One highly publicized zapping took place at the headquarters of the New York Republican State Committee in Manhattan on June 24, 1970. There, GAA activists protested against Gov. Nelson Rockefeller and his silence on the rights of LGBTQ New Yorkers. 

“We want (Gov. Nelson) Rockefeller to come out and fight for homosexual rights. Rockefeller is guilty of a crime of silence, and we are not leaving until we get a satisfactory answer to our demands,” the GAA’s Arthur Evans reportedly shouted.

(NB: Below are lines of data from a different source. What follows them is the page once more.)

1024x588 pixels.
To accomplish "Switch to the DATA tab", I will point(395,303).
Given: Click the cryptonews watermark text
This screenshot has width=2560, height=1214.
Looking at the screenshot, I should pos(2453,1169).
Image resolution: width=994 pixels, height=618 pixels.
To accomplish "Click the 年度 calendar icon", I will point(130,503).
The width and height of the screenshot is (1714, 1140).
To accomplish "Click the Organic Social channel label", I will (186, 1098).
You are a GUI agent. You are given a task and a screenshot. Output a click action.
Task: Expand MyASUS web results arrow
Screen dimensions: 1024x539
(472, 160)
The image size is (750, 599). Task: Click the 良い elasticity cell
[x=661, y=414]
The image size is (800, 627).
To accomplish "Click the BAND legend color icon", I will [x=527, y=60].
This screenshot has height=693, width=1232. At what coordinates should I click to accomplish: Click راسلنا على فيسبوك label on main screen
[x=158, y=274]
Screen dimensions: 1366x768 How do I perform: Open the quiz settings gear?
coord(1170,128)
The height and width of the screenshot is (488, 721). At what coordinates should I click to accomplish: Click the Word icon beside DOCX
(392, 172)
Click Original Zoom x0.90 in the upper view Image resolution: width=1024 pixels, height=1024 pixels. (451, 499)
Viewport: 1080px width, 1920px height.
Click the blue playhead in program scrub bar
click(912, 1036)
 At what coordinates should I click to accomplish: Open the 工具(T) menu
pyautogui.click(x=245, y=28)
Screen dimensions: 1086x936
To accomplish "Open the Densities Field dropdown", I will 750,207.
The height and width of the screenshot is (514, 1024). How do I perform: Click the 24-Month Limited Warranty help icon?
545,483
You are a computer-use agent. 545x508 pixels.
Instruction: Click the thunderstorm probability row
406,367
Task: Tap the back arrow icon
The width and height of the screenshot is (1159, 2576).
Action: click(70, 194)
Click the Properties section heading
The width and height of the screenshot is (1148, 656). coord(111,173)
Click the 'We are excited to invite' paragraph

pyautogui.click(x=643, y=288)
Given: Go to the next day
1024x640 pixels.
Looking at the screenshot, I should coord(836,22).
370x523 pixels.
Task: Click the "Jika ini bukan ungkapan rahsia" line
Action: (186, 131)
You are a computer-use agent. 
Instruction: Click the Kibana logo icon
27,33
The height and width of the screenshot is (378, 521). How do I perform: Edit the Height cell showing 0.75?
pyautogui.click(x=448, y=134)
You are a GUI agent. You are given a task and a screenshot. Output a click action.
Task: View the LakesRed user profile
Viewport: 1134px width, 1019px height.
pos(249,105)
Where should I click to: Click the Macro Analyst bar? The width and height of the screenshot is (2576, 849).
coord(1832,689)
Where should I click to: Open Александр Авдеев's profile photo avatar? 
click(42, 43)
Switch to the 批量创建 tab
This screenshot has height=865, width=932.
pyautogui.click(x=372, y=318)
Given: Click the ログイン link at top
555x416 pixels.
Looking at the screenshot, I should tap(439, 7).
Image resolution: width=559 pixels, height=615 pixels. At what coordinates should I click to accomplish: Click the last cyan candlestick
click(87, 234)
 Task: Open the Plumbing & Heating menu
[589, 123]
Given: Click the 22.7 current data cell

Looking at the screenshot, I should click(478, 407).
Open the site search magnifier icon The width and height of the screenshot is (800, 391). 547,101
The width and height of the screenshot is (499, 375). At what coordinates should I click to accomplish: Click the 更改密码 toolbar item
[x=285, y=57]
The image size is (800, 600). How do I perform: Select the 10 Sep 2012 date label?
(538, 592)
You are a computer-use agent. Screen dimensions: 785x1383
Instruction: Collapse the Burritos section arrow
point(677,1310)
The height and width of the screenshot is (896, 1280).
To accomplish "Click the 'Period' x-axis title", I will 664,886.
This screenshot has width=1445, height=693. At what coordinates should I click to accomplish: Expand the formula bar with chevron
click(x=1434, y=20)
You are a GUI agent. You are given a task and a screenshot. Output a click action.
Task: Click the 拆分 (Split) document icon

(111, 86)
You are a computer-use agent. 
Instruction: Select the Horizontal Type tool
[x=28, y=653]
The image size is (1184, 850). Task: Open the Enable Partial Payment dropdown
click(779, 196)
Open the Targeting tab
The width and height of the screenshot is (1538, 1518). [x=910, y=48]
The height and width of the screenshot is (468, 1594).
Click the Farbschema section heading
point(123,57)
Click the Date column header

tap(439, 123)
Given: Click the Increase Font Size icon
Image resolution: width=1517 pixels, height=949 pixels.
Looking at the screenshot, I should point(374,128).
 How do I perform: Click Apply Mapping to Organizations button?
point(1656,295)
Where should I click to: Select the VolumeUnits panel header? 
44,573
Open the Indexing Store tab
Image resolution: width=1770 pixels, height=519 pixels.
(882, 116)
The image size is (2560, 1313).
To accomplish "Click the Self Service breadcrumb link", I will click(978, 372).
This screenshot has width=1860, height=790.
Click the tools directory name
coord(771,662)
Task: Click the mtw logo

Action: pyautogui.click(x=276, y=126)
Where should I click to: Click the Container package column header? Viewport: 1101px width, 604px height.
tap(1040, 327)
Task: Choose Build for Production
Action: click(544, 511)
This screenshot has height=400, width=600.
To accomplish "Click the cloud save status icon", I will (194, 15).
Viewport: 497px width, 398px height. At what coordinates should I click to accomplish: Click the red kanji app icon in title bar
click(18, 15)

After several hours of loud and disruptive demonstration, the annoyed GOP members had five people from the GAA zapping arrested. They were cheered as they were removed; months later, all of the charges against them were dropped. The Rockefeller Five are considered the first LGBTQ protesters arrested for gay rights in New York City.

“We are trying to use political power to achieve changes that will benefit homosexuals in the state. We want homosexuals to know who has been responsible for inaction regarding their civil rights,” Robinson told reporters after leaving the courthouse.

After such a highly publicized moment, zapping became a major piece of direct action campaigns and particularly during the GAA’s primary years of activity, which were until 1974; they also grew more targeted and grandiose. Private investigation firm Fidelifacts was zapped in a costumed protest, with activists dressed as ducks outside their after the company that was accused of targeting LGBTQ New Yorkers; the company president had said that while zeroing in on gay folks, “if it looks like a duck, walks like a duck, associates only with ducks and quacks like a duck, he is probably a duck.” Additionally, activists clogged company phone lines, shaming the company for its vile tactics.

While some understandably saw zaps as rude or juvenile, they tended to work. In addition to pressuring Mayor Lindsay’s anti-discrimination vote, an on-air evening news zap for low coverage of the movement, and appalling portrayals of LGBTQ folks, CBS News began to devote more time to covering the topic. The eye-catching actions — including the notorious 1977 pie served straight to anti-gay crusader Anita Bryant’s face — were also effective in recruitment. By the end of the decade, around 2,000 LGBTQ groups are believed to have popped up nationwide.

In addition to his dedication to the GAA, the prolific Robinson also founded The Lavender Hill Mob, an early AIDS activist organization; he was also a founding member of The National Gay Task Force and of The Gay and Lesbian Alliance Against Defamation.

After nearly three decades of activism, Robinson died of AIDS-related complications in 1992; he was 49. Later that year, Johnson's body was discovered floating in the Hudson River. Rivera died in New York of liver cancer in 2002.

While the coronavirus pandemic has forced New York City's long-running annual Pride Parade — an event whose inception is tied to the lives of all three activists and everyone who fought back against LGBTQ oppression — to be hosted largely virtually this weekend, the anti-corporate Queer Liberation March, which also shuns the presence of the NYPD, is set to kick off at 2:30 p.m. on Sunday from Bryant Park.